An increasing number of tenders issued by public bodies are incorporating requirements into contracts awarded for suppliers to pay their staff the living wage. This is currently set at £8.55 per hour for those in London and £7.45 for those outside London. The national minimum wage is currently £6.19 per hour. A lot of companies have contacted me to ask whether public bodies can legally include this term within contracts.
The simple answer to this question is yes, they can. However, it is never that straightforward. Public bodies need to consider this on a case by case basis and the requirement should apply to all bidders equally. Further, the European Commission clarified this issue as far back as 2009, when it stated that “living wage conditions must concern only the employees involved in the execution of the relevant contract, and may not be extended to other employees of the contractor.” The requirement to pay the Living Wage should be clearly indicated either in the OJEU notice or the tender documentation, there should be no surprises at contract award stage.

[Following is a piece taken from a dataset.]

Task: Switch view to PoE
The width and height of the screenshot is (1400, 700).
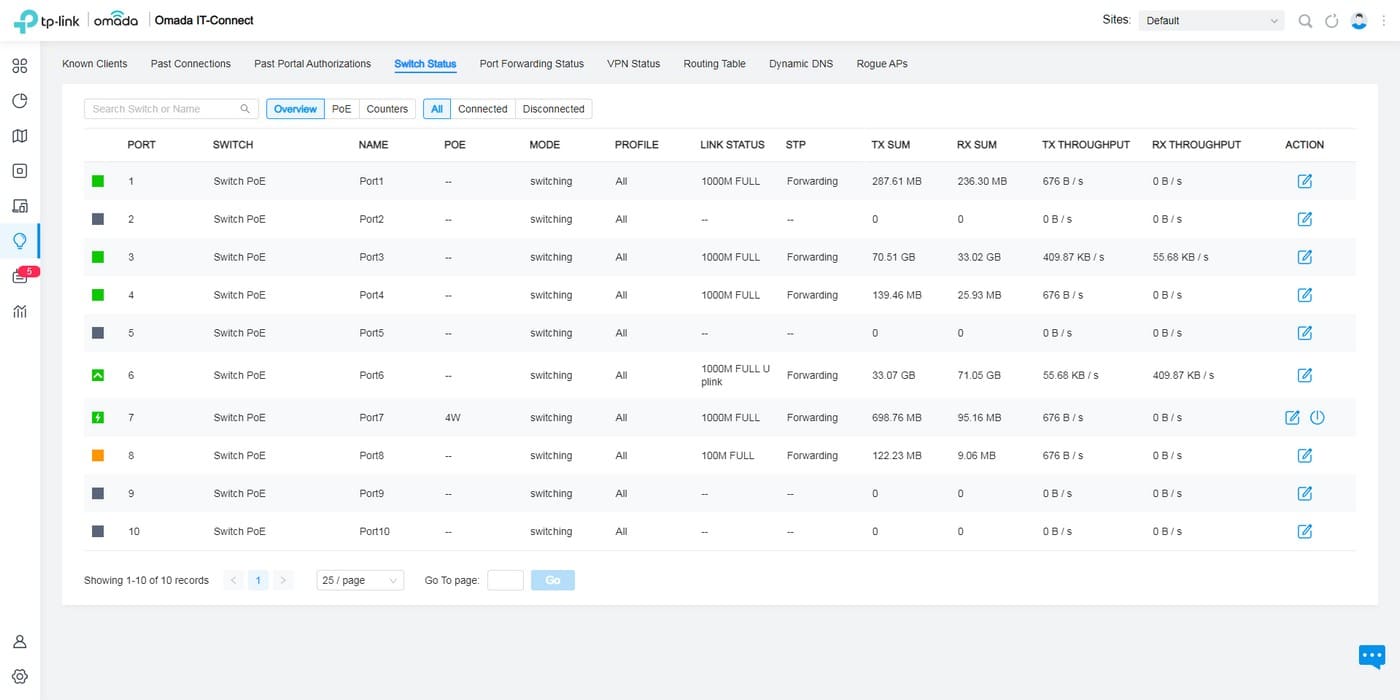Action: point(341,109)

The Living Wage Foundation has conducted research amongst those businesses who have committed to pay the living wage to determine the benefits. They include: staff leaving rates fell by 25%, 54% of employees felt more positive about their work place and companies stated that it had enabled them to attract new business and customers.
So, if you see a contract advertised with a living wage requirement, don’t dismiss it as out of hand. There are clear business benefits to paying the living wage, and it may increase your chances of securing new contract successes.